The Hundred Handers describe themselves as ‘an entirely anonymous international network of activists, each one a printing press in their own right.’ They spread slogans such as ‘They have to go back’, ‘Nationalism is nurture’ and ‘We will be a minority in OUR homeland by 2066!’ I must have missed the memo telling us to all to be insecure wimps lacking in the most basic human decency and seems everyone at Kent did too. Students here are liberal, left-leaning individuals who elected a Labour candidate in the largest Tory landslide of our lifetimes.

 

I’m not worried about such blatantly offensive messages that everyone will condemn. When we openly condemn an innocuous quote about free speech however, we make ourselves look like the bad guys. I applaud UKC Student Solidarity in Action’s antifascist mission, but their Facebook post about this incident, which compares the members of the now defunct Liberty Union to the Christchurch shooter, is inaccurate and will hinder their cause.

 

We at Kent are not dealing with Fascist violence, we are dealing with Fascist anti-intellectualism.
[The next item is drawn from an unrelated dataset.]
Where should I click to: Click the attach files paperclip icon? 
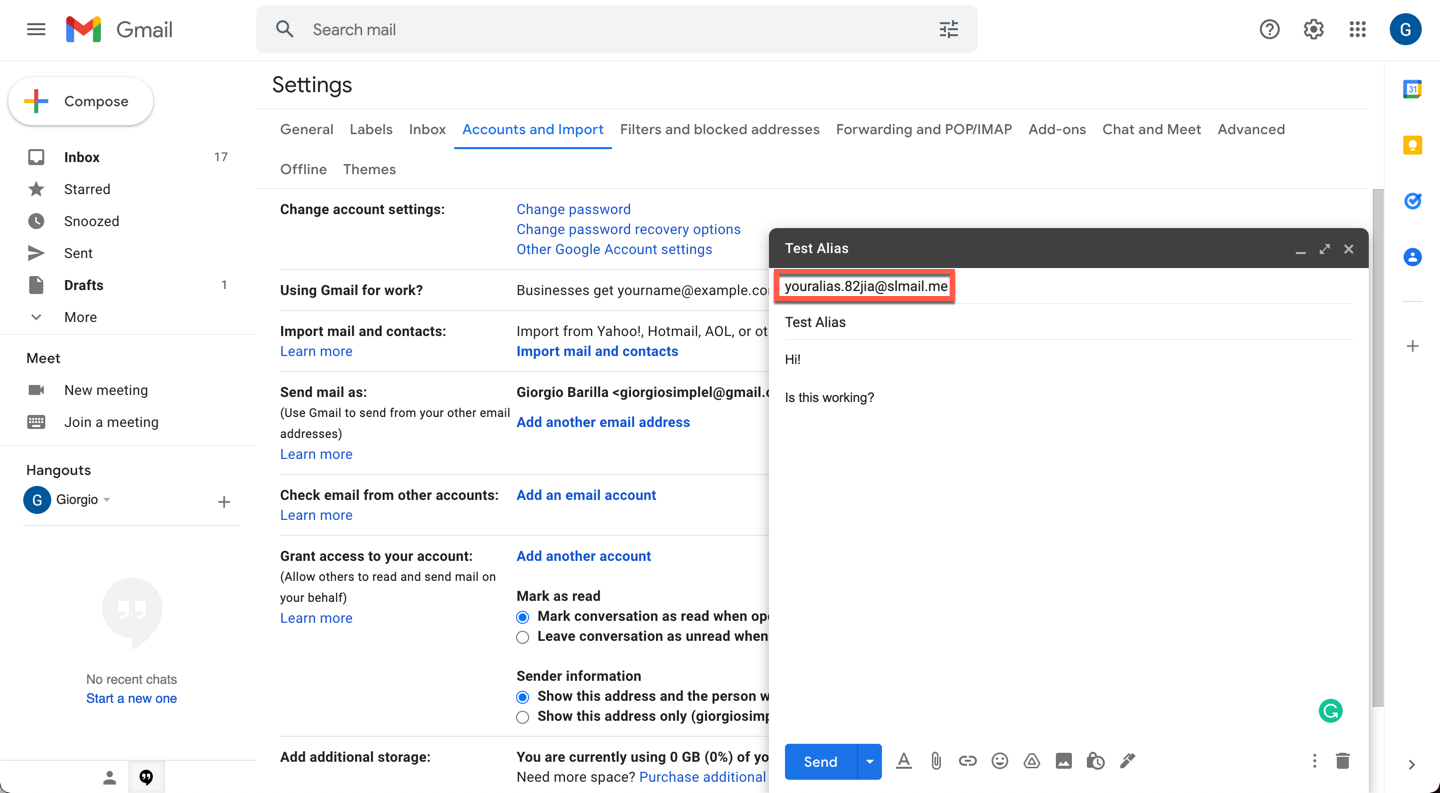(x=935, y=761)
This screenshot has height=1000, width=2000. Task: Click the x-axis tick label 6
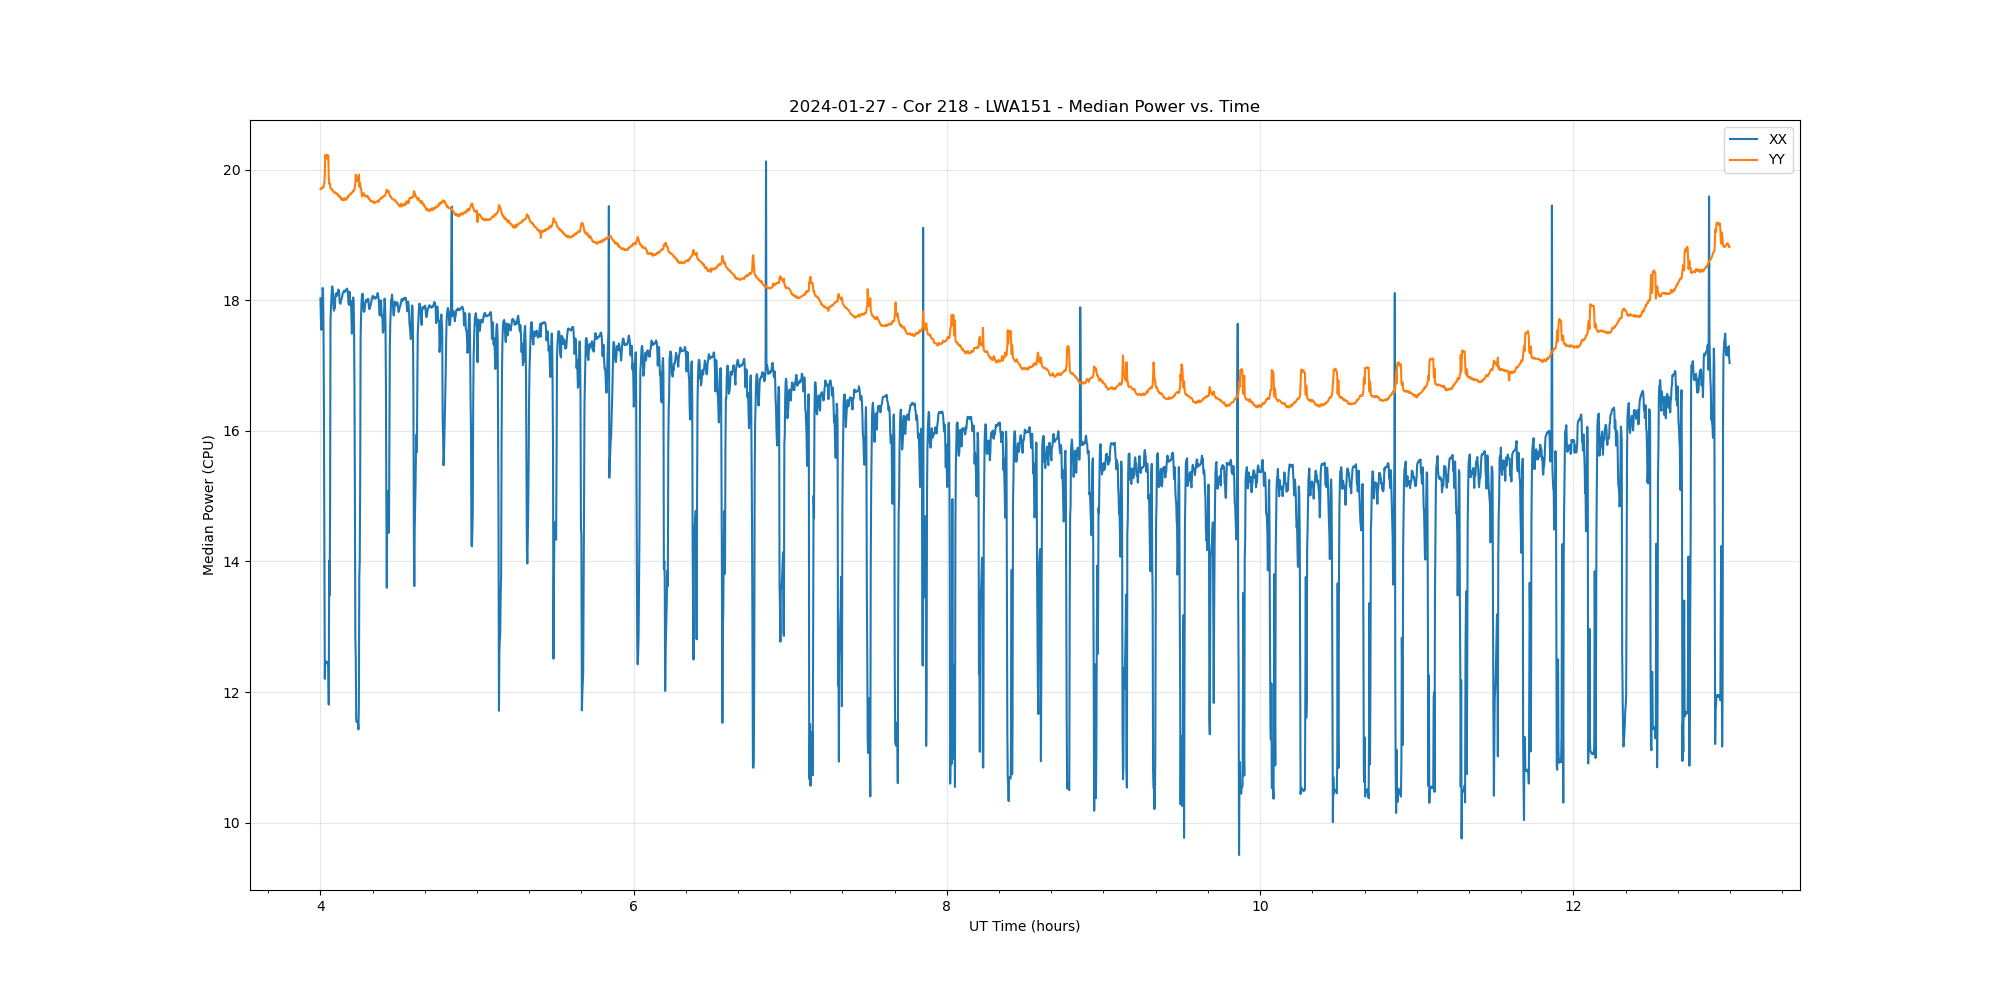click(634, 907)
To be effective anti-fascists we must understand the difference and respond appropriately.

 

Fascism’s anti-intellectualism is anti- the liberal establishment. They want to be seen as the underdogs. They don’t gain support by making outrageous claims, they do so by twisting words of those who oppose them. If we were in Hungary, where prime minister Victor Orban openly condemns liberalism, I would support an open retaliation. But I’m not worried about fascists at the UKC; I’m worried that over-reactions to cretins with printers will escalate tensions unnecessarily. Fuelling the fascist’s propaganda machine in this way helps them get off the ground, and that’s the last thing we want to do.

 

The antifascist mission here is not big and political, it’s finicky and social. The best way to fight fascist propaganda is with decorum, not alarmism. When the fascists rile people up over trivialities, they gain sympathy and support. Martin Luther King Jr once said that “Love is the only force capable of transforming an enemy into a friend”; that concept is key to bringing about positive social change. I don’t see the so-called ‘fascists’ at Kent as any threat. I feel sorry for them. It’s sad that anyone feels the need to adopt an ideology of hate, it betrays a lack of love in their lives. They don’t need to be antagonised, that’s what they want. They need friends and hobbies.

 

It’s easy to hit back, but it takes real courage to be kind. For Dr King it meant death. For us it means trading alarmism for openness. All things considered, we’ve got it easy; we combat fascism by choosing not to feed their propaganda machine.